Using the data that follows, output only the lines from the line with "Collapse the 2025 year node" up to and including the line with "1153x463 pixels. How", exactly, leaving pictures aside.

Given records -
=== Section Start ===
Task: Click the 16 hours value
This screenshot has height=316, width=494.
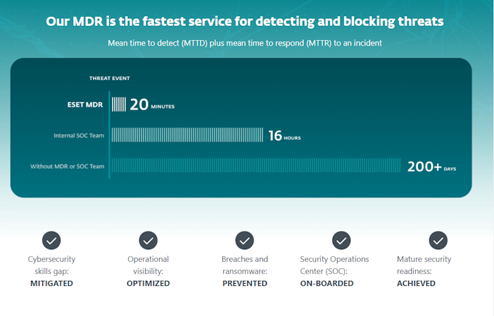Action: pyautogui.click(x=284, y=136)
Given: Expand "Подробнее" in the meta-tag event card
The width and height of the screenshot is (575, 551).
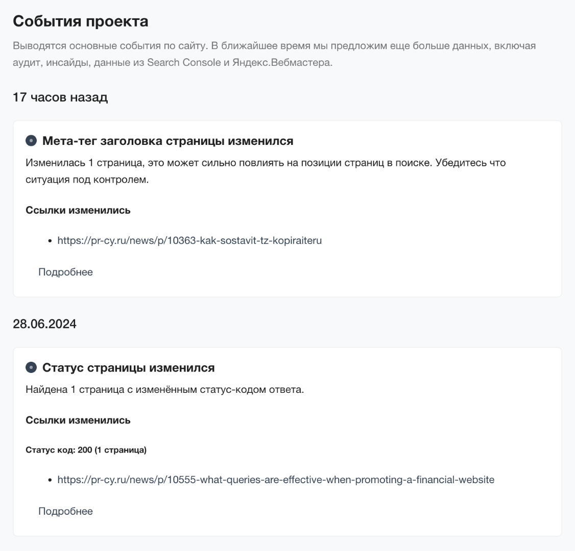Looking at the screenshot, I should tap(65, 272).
=== Section End ===
=== Section Start ===
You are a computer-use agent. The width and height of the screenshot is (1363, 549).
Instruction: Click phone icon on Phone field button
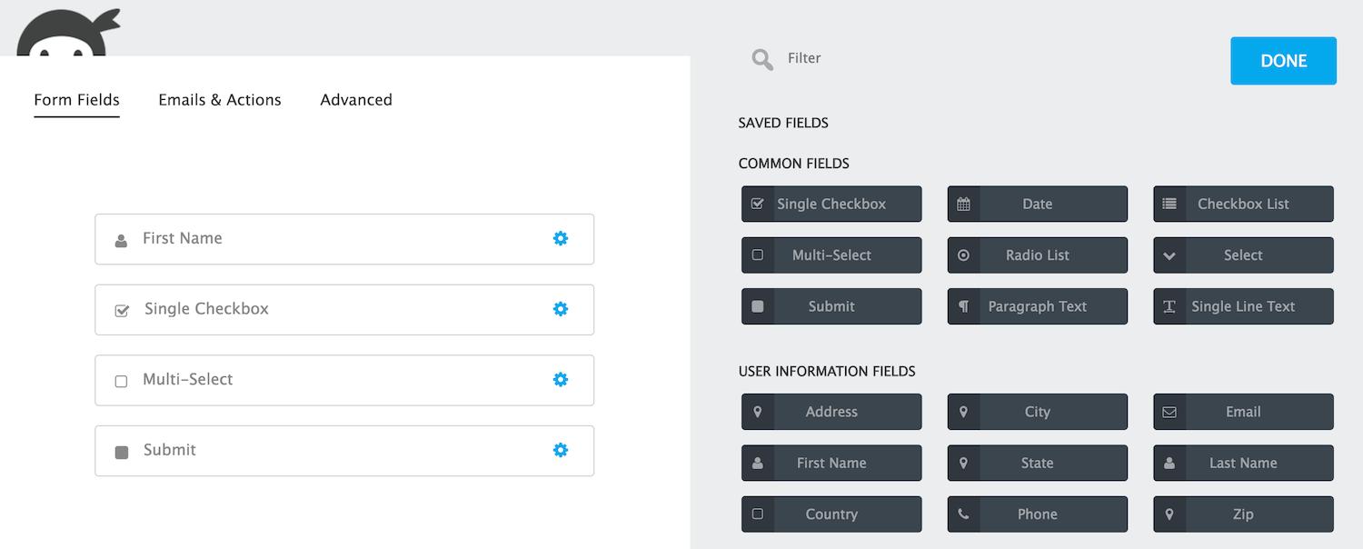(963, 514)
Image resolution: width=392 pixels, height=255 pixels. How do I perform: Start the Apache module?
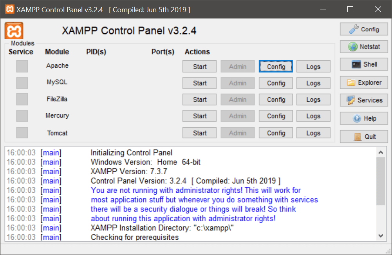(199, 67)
=== Section End ===
=== Section Start ===
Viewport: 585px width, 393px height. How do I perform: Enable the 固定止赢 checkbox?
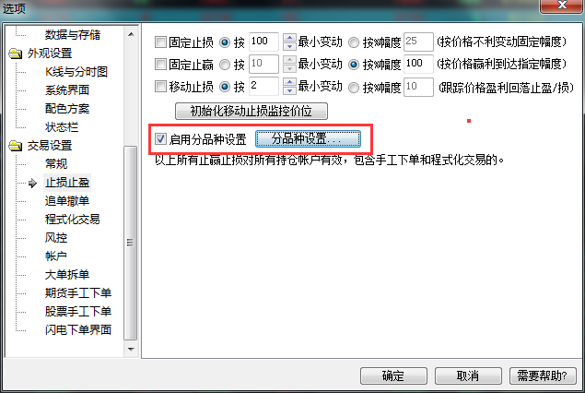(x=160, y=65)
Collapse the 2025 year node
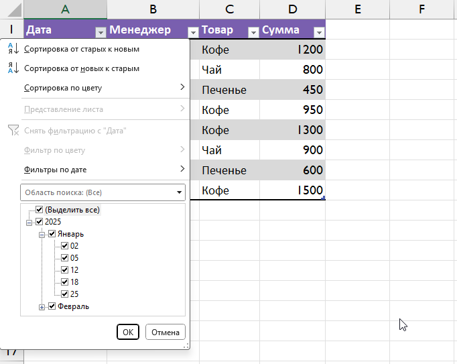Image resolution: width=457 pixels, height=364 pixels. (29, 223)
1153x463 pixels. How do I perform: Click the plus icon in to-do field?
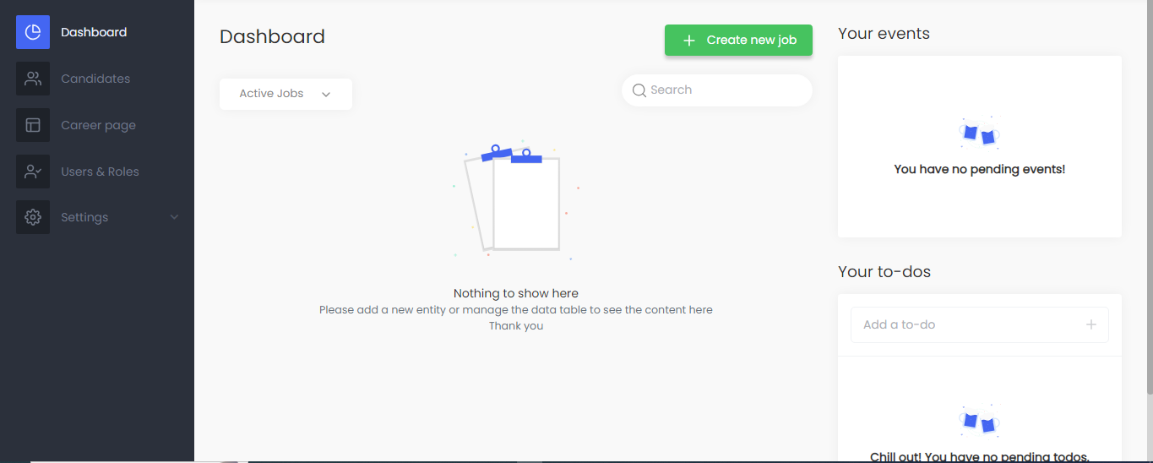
=== Section End ===
Output of the task -
Collapse the 2025 year node
Image resolution: width=457 pixels, height=364 pixels. (29, 223)
1153x463 pixels. How do I perform: Click the plus icon in to-do field?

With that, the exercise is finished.